Chandra was the first Canadian to run at both the Antarctica and North Pole events and was the second woman in the world to do the Antarctica 100 km and is a world record holder.

"It was quite a challenge to take up because when we got there, half of the people backed out from the 100 km just because the conditions looked so hostile," she says.

"I was hit by these winds and ice that dropped on me and I kept running. I had no idea what time I'd finished. You can't even look at your watch because you're so sealed up with layers and layers of clothes," she adds.

Chandra was the overall female winner of the 2009 North Pole Marathon.

"It was a great win, but for me, it really felt like it was beyond just winning the race, it was the strength that (I) acquired during all my running that really was (worth) more than winning the race. That's what I really valued is the strength of who I am, which became part of my DNA by going through all these adversities," she says.
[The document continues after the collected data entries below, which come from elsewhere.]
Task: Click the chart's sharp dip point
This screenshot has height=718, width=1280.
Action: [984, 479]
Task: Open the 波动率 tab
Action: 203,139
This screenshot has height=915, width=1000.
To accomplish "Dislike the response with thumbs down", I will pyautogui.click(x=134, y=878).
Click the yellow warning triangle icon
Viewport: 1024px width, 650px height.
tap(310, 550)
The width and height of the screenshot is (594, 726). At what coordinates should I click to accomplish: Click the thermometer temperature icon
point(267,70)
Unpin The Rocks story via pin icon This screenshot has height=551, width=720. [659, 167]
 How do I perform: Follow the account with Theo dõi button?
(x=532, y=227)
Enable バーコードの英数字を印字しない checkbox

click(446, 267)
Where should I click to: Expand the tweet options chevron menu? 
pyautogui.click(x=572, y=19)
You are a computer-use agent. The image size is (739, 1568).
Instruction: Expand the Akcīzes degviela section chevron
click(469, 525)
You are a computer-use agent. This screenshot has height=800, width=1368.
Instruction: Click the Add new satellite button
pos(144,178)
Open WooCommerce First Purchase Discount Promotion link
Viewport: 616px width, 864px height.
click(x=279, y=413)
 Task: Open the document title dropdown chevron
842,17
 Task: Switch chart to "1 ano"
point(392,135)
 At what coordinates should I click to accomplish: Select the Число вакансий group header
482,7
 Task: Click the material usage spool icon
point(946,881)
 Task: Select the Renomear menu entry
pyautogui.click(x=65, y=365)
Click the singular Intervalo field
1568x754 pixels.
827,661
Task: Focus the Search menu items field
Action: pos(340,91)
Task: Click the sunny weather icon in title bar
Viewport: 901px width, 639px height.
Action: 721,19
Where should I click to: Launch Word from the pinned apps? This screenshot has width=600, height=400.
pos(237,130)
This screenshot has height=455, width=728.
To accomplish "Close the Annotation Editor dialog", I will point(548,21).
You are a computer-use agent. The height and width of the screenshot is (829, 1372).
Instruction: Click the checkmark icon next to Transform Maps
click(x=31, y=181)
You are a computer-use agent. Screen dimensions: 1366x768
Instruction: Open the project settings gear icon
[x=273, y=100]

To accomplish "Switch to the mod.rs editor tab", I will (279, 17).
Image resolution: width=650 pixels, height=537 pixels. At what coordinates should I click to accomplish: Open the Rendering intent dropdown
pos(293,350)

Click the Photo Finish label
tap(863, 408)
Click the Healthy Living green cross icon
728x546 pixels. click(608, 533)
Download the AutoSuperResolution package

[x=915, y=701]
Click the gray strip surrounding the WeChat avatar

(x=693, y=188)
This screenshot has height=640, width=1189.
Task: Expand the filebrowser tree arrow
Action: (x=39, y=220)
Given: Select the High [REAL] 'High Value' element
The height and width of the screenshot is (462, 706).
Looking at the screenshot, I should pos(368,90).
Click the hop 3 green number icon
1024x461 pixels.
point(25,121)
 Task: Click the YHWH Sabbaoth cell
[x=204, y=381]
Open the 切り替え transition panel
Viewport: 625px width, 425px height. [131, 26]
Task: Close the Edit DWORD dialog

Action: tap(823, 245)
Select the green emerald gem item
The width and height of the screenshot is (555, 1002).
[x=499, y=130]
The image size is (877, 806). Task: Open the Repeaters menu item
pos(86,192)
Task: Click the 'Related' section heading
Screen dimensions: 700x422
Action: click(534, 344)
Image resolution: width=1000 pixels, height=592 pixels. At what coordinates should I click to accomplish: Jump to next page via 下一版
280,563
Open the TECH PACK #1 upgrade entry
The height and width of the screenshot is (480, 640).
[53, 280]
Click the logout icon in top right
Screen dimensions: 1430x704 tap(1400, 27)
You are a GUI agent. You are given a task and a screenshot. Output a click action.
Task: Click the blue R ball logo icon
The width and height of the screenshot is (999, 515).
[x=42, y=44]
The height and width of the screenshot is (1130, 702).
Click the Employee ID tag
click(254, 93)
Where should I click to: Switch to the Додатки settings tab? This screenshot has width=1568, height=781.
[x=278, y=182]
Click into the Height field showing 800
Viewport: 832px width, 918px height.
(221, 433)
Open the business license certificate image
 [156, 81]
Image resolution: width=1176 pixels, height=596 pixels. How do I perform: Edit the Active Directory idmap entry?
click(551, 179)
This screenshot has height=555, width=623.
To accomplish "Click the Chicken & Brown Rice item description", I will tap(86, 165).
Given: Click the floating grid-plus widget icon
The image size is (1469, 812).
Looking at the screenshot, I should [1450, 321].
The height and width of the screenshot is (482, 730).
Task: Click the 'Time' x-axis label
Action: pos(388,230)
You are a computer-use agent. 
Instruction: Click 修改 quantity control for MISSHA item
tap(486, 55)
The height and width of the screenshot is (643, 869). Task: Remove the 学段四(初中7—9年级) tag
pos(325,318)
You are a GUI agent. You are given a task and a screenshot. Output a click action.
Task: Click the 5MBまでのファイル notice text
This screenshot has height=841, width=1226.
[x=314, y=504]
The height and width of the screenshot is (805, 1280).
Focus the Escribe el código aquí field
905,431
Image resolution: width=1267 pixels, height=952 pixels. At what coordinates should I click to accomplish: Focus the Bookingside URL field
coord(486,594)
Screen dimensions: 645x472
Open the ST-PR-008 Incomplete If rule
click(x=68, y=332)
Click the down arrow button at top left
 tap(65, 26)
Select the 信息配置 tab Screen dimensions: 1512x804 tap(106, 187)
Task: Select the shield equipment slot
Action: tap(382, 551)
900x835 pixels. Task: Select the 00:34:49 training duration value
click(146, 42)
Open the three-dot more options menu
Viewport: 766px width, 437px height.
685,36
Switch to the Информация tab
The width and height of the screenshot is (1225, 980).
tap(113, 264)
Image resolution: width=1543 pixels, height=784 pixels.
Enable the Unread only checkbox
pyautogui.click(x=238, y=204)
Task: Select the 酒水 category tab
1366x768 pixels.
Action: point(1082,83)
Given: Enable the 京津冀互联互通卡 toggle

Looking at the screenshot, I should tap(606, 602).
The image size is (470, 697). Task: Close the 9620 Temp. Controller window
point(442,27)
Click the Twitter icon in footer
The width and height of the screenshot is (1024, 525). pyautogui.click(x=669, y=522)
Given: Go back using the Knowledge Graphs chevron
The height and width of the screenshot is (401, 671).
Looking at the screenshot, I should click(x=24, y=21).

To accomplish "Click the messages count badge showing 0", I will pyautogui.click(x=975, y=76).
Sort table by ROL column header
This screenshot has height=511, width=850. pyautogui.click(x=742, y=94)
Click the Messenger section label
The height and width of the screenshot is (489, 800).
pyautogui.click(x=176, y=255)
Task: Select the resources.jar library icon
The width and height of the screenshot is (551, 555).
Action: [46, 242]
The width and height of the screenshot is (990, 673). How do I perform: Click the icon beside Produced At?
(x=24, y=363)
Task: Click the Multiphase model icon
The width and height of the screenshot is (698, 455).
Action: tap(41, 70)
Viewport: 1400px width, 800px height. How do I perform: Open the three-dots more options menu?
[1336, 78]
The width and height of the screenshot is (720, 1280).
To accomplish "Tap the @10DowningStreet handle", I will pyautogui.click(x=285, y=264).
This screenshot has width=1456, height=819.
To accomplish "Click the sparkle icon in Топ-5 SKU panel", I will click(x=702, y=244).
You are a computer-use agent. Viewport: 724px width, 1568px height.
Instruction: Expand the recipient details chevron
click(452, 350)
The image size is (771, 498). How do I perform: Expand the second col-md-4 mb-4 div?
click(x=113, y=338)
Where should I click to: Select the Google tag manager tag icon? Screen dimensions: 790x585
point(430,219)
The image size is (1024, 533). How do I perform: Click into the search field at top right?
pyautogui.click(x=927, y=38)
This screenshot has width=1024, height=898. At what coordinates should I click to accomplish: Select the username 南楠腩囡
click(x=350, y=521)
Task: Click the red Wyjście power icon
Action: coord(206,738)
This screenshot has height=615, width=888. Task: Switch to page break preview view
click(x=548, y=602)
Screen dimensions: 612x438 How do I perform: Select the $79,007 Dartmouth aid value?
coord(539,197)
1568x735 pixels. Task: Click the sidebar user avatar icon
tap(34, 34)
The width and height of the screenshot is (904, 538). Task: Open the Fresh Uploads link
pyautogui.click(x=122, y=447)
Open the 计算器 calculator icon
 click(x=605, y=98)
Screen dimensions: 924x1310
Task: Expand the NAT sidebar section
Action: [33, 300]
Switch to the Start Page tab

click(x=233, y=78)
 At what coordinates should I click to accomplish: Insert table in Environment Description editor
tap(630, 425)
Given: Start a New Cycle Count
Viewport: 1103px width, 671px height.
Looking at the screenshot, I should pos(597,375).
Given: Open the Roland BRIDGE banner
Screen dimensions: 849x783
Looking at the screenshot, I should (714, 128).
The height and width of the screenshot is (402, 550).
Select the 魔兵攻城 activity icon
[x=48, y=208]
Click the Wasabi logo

Chandra ran in the bone-chilling cold in both environments, temperatures ranging between -37 C and -47 C in the North Pole and around -20 C in Antarctica.

The North Pole course saw her traverse shifting sea ice, a thin barrier between herself and the deep ocean below.

"One time, I did go down a little bit. I felt like my feet were getting dragged into frigid waters and I don't know how, but I pulled myself up and kept on running," she says.

Chandra also plans to share her philosophy regarding running, as for her, it's more of a mental activity than physical.

When she runs, she finds she enters a meditative, "zen-like state."

"It really stimulates a deeper awareness in me. It really keeps me focused. When you are in that state, I feel that you're able to think so much more clearly and respond so much more clearly to any adversities," she says.

Chandra feels this is something she's earned through her efforts over the course of her lifetime, her dedication to the sport having had a powerful effect on her.

"It's that focused, mindfulness where your body is so connected to your mind," she says. "I feel like when I'm running, my body is just a slave to my mind. It's just carrying my body. My mind is the master, my body just listens to it. Regardless of all the adversities that I went through, it felt like I could just figure things out because I was in this body-mind unison. That to me is really the gift of running."

Chandra also believes running, which she fell in love with at a young age, has helped shape the course of her life.

"It's taken me to levels that I probably would have never achieved," she says. "I would have never gone back to school after being a nurse for 20 years to become a physician and then continue to do what I'm doing."

Chandra's next challenge will see her tackle a 250-km, five-day, self-supporting stage race in the Gobi Desert in June. She's working through a scheduled training program, currently clocking up to 16-20 hours of cross-training and running per week.

Joining her Sunday night at Centennial Theatre are fellow presenters: Eagle Walz, who envisioned the 180-kilometre long Sunshine Coast Trail more than 20 years ago; Dave Cressman, an avid snowshoe runner; David Crerar, Ken Lagg and Ean Jackson, who will share slides and stories related to the Bagger Challenge, a peak-bagging contest for the Vancouver North Shore mountains; and, North Vancouver ultramarathon r8-km unner Gary Robbins who went to Chamonix, France to compete in a 16run around Mont Blanc. His talk is dubbed Fueled by Cheese. The evening's film screenings include The Trip (USA, 2012), The Beauty Of The Irrational (South Africa, 2012) and XSNRG (Canada, 2004).

The VIMFF opens tonight at 7: 30 p.m. with an event also at Centennial Theatre.

The evening's program includes films (American film The Kyrgyzstan Project and United Kingdom's Autana), the VIMFF 2013 Mountain Photo Competition Awards and a presentation entitled Tim Emmett: Fast Times At Tim'mount High. The VIMFF will continue until Feb. 17 with a variety of events offered daily at Centennial, Pacific Cinematheque and Rio Theatres.